Normal and Hausdorff spaces

general-topologyseparation-axioms

We say that a topological space $(X,\mathcal{T})$ is normal if any two disjoint closed subsets of $X$ are separated by neighbourhoods.

We have that in $(\mathbb{R},\{\emptyset,\mathbb{R}\})$ are $$\emptyset,\mathbb{R}$$ closed subsets, and themselves are neighbourhoods with obviously $$\emptyset \cap \mathbb{R} = \emptyset$$

So $(\mathbb{R},\{\emptyset,\mathbb{R}\})$ is a normal space, but $(\mathbb{R},\{\emptyset,\mathbb{R}\})$ is not a Hausdorff space.

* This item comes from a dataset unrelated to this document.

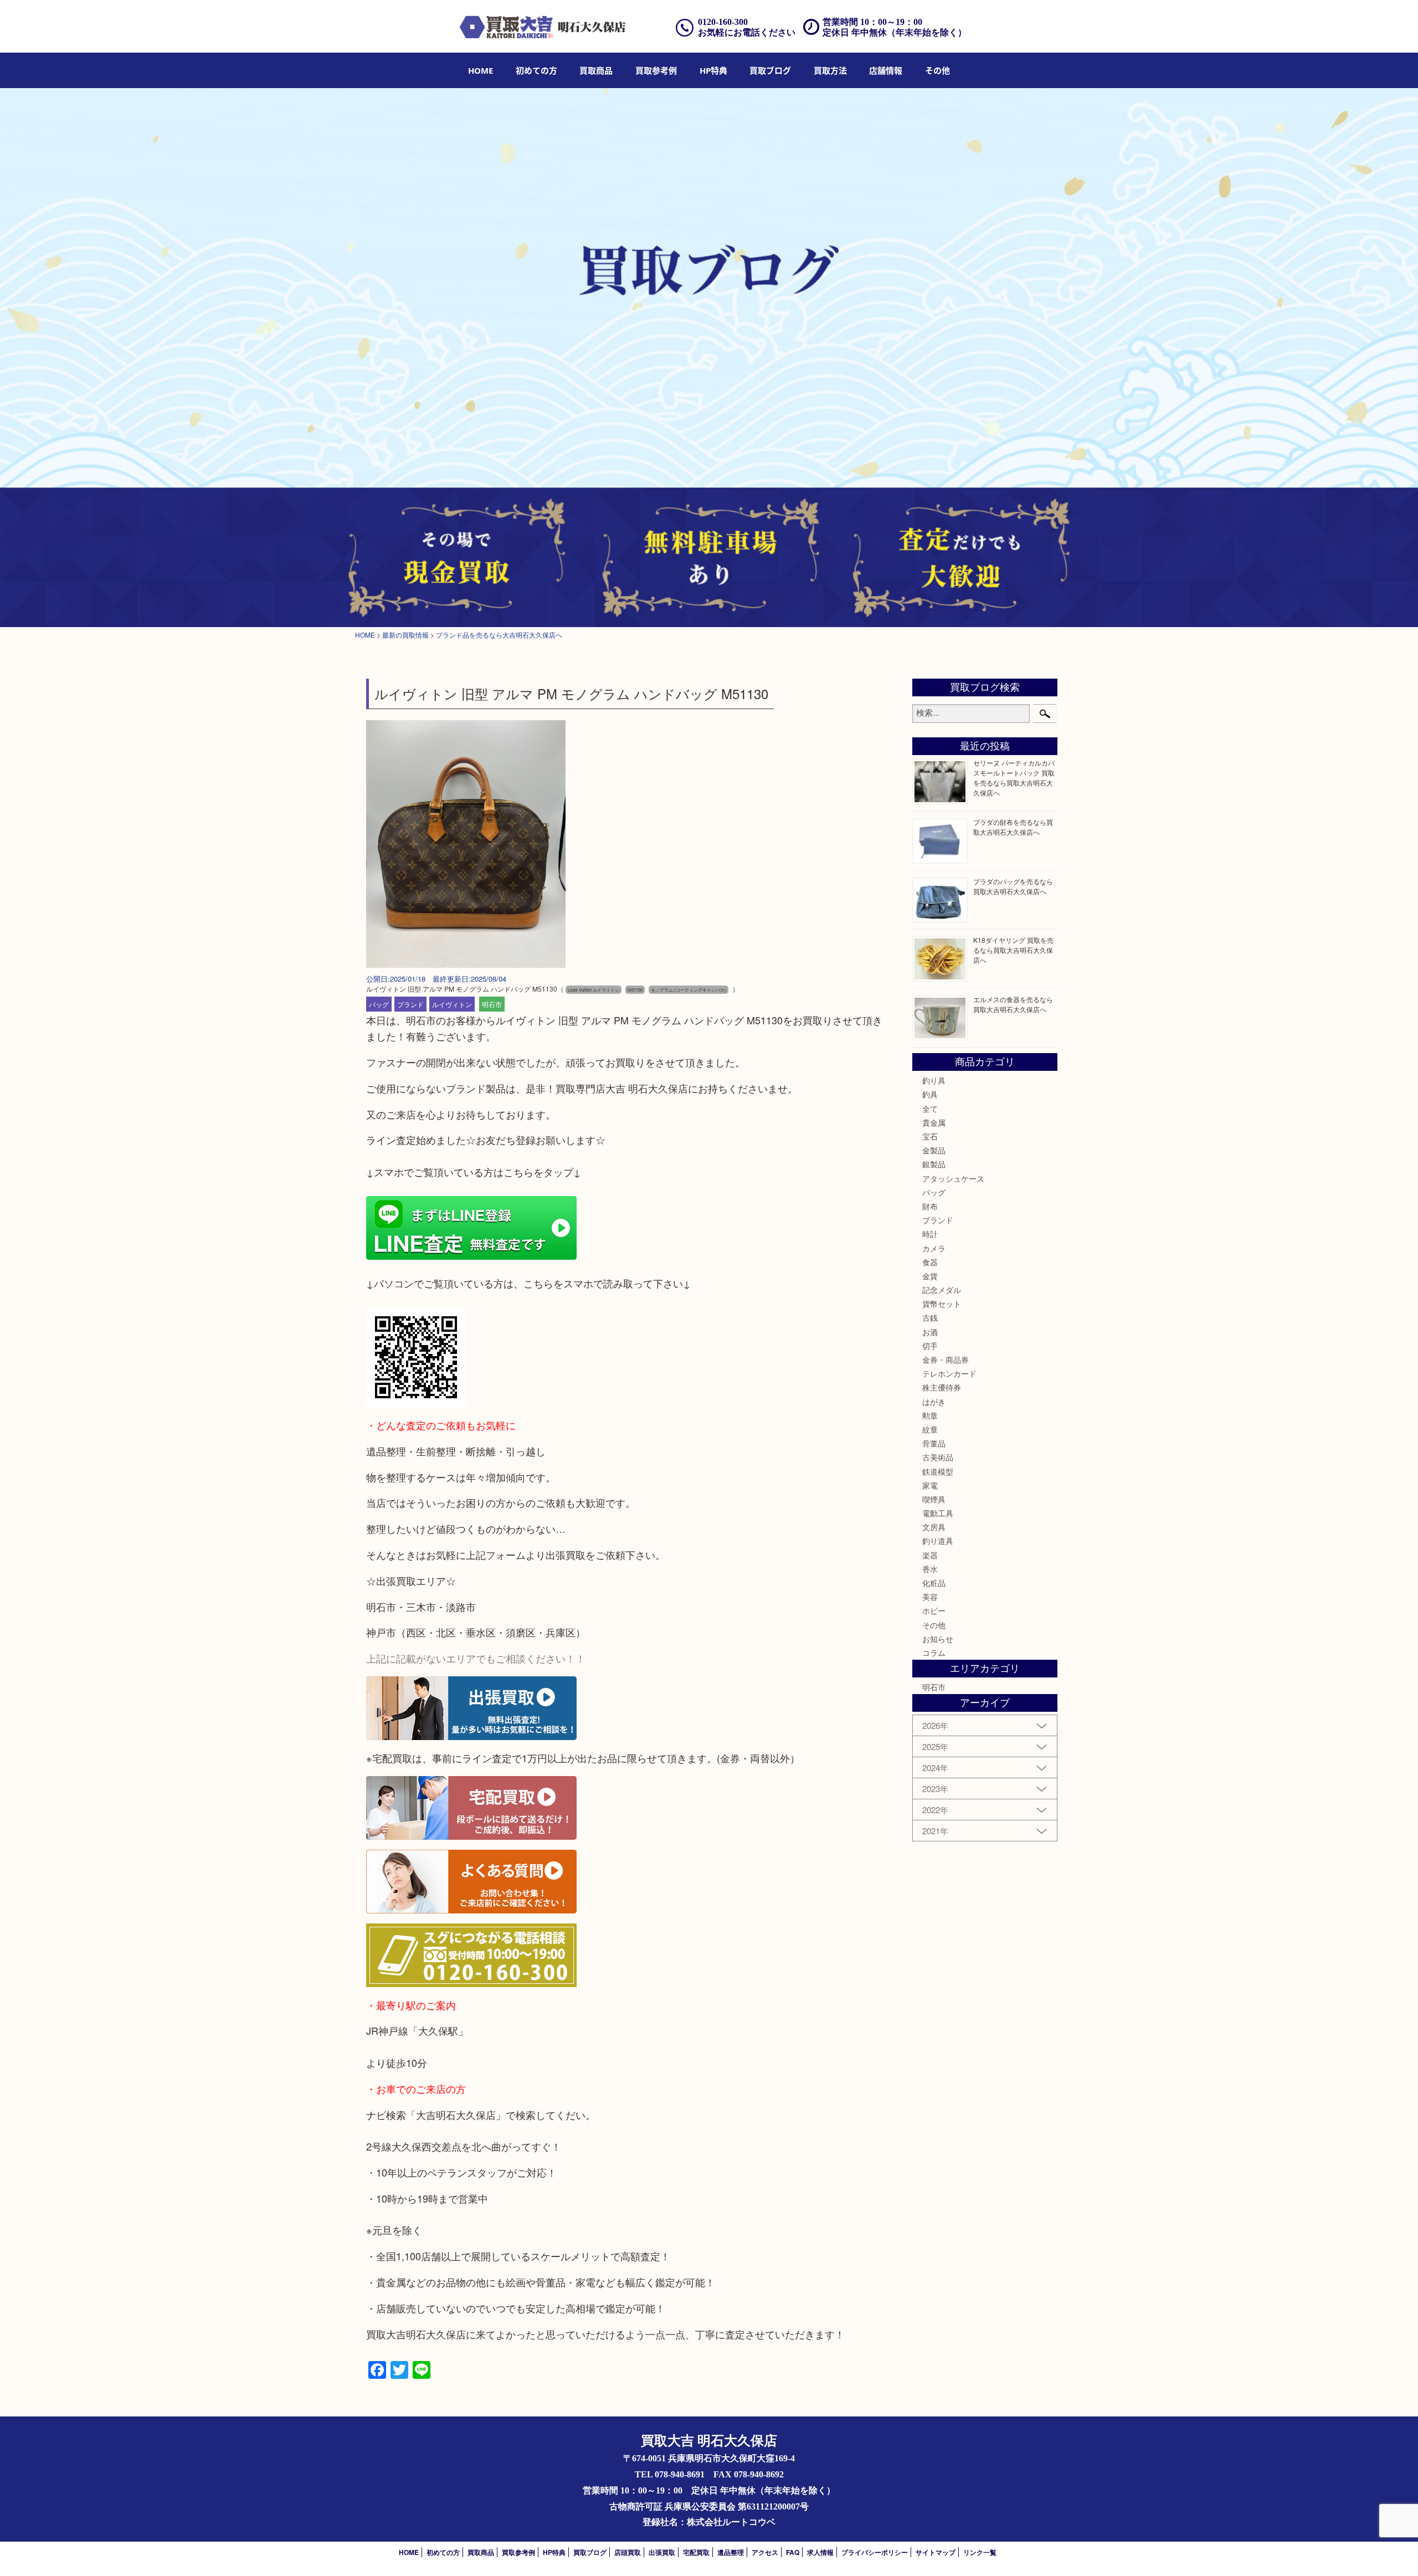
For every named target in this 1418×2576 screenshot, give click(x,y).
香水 (930, 1568)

This is a contradiction? Doesn`t normal ($T_4$) implies Hausdorff ($T_2$)?

Regards!

Best Answer

Normal doesn't actually imply Hausdorff; a space which is normal and $T_1$ is Hausdorff. Your example is a counterexample to the claim that every normal space is Hausdorff; note that your space is not $T_1$, since no single point is closed.

(It was pointed out in a comment that there's some inconsistency as to what normal and $T_4$ mean; I'm using the definition of normal that you gave, which doesn't include $T_1$.)